▶ **Ejercicio breve**:
Sustituye "Services" por "Settings" en el tramo que va desde el inicio de las entradas hasta la línea que contiene "[x=307, y=20]", ambas incluidas, y reproduce ese tramo sin ningún otro cambio.

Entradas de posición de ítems
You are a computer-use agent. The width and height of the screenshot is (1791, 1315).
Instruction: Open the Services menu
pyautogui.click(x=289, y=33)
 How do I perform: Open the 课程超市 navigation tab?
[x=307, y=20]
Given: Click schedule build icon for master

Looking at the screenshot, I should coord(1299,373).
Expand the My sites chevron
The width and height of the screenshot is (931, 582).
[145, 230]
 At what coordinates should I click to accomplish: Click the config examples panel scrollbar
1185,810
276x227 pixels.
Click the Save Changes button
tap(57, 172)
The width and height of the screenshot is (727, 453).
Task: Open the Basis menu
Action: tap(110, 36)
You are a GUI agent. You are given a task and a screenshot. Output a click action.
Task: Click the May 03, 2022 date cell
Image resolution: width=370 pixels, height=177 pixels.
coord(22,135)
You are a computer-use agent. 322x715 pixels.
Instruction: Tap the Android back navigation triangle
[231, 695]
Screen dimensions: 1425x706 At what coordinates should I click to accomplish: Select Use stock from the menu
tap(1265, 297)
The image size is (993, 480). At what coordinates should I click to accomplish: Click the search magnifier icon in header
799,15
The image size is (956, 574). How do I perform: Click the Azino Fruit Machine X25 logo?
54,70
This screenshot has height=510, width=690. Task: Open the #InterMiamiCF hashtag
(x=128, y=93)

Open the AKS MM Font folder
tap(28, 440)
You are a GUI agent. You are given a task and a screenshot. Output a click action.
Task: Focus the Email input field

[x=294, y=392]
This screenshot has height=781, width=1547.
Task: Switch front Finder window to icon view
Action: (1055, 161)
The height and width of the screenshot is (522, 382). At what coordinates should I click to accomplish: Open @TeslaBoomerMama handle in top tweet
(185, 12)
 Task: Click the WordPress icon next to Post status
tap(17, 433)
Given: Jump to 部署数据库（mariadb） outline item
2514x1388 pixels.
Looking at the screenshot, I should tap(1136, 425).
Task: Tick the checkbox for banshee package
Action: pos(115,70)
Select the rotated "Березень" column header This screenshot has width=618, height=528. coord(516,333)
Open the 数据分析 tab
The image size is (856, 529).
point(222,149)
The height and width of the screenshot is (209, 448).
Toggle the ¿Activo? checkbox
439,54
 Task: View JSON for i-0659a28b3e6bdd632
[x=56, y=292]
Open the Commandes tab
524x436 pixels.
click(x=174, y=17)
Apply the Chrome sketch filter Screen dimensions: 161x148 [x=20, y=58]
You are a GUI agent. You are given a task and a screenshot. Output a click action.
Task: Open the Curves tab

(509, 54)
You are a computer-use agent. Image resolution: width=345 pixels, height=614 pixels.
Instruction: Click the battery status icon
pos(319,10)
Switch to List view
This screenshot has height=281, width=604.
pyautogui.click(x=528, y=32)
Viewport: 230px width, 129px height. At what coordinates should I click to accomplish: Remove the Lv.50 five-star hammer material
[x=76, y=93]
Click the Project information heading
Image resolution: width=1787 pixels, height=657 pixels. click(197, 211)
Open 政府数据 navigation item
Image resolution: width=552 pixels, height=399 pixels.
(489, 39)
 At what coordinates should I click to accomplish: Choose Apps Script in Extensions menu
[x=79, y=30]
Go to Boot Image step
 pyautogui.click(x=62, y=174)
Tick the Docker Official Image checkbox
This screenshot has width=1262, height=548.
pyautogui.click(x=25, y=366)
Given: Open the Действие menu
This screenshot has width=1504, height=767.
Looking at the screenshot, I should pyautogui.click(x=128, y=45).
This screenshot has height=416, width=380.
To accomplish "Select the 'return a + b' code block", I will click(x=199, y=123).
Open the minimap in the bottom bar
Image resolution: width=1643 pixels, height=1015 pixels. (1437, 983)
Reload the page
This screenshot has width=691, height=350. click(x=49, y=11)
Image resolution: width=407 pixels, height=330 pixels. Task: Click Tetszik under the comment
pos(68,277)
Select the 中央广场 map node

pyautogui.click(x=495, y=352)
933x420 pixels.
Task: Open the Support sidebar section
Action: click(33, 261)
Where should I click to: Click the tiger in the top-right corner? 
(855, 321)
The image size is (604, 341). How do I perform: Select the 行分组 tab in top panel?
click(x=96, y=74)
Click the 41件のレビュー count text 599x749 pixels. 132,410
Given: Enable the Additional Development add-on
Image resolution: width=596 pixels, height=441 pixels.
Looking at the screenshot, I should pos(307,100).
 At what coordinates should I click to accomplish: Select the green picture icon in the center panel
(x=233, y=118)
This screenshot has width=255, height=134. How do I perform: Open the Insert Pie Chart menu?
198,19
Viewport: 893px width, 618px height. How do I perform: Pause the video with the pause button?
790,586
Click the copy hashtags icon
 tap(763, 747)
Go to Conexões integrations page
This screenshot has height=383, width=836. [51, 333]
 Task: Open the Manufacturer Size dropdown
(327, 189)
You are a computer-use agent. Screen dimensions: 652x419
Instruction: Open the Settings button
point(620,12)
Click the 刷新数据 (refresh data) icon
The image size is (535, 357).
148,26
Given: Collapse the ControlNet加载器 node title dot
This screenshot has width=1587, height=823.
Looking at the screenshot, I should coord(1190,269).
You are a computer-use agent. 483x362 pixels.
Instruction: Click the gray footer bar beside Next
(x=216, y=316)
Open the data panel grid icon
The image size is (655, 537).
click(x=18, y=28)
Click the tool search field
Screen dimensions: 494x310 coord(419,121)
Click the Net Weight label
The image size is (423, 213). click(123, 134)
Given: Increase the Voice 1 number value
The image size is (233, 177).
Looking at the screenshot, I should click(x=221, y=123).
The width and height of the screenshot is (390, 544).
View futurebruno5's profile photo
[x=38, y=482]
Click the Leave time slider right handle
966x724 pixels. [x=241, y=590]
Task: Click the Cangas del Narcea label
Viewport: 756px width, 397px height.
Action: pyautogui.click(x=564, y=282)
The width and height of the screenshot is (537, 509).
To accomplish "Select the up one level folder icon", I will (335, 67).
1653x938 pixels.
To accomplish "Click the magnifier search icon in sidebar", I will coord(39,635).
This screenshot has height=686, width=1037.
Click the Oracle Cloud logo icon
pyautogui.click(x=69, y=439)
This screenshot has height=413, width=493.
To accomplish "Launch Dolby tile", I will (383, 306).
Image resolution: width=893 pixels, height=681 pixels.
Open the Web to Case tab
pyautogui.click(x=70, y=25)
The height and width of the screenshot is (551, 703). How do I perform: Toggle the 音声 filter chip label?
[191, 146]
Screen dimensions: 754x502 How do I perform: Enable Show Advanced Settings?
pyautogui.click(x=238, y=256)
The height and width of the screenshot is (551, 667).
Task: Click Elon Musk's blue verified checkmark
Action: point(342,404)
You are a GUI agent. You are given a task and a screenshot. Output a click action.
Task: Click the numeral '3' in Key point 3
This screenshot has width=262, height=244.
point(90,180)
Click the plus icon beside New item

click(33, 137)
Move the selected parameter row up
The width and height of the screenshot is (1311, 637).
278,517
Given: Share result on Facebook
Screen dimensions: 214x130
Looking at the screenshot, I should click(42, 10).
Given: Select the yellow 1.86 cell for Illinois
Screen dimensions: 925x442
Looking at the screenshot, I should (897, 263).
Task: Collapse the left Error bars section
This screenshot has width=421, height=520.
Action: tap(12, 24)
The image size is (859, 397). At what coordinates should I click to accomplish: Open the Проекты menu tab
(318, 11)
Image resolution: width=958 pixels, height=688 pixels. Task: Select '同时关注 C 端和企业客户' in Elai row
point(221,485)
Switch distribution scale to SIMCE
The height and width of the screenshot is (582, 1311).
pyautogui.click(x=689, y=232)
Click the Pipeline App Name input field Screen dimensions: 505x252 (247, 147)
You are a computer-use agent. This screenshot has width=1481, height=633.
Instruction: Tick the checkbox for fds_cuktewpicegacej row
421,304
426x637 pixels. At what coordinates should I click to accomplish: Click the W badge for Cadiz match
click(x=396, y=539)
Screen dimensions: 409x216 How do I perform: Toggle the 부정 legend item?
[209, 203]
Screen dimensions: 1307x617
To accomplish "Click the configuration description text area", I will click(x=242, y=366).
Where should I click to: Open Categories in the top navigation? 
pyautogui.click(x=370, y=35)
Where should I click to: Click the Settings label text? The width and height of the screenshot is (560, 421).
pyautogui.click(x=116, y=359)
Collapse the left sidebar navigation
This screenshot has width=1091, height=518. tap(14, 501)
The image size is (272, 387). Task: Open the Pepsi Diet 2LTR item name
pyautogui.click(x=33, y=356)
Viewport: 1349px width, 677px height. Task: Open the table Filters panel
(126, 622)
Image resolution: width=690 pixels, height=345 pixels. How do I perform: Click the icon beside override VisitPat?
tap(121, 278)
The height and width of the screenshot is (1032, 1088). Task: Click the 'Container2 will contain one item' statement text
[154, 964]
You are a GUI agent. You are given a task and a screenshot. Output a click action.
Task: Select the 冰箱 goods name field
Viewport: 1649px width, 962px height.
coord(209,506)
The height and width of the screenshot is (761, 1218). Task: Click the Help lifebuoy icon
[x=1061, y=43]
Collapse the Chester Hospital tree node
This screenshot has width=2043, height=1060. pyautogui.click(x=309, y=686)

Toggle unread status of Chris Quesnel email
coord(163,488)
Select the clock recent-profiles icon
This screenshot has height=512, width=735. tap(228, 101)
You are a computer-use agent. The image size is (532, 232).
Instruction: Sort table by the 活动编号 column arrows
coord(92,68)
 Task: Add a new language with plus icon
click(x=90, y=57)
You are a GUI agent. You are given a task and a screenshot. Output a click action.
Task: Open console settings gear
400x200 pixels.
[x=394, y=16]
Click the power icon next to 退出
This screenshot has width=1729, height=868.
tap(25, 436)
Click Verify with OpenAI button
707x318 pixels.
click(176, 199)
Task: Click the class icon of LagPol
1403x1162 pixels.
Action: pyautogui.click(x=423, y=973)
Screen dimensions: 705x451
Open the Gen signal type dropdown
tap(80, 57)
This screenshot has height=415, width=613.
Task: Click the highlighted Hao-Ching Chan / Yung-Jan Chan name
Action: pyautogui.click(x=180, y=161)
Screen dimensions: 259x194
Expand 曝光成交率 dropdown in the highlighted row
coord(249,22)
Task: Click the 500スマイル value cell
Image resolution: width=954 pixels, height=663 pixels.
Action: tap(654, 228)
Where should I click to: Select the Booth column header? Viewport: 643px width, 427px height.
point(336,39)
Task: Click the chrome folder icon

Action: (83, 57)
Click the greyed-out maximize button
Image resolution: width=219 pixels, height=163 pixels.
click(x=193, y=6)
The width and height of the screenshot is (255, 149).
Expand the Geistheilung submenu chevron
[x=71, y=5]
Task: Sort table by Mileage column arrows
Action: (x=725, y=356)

▶ **Respuesta a continuación**:
You are a computer-use agent. The width and height of the screenshot is (1791, 1315).
Instruction: Open the Settings menu
pyautogui.click(x=289, y=33)
 How do I perform: Open the 课程超市 navigation tab?
[x=307, y=20]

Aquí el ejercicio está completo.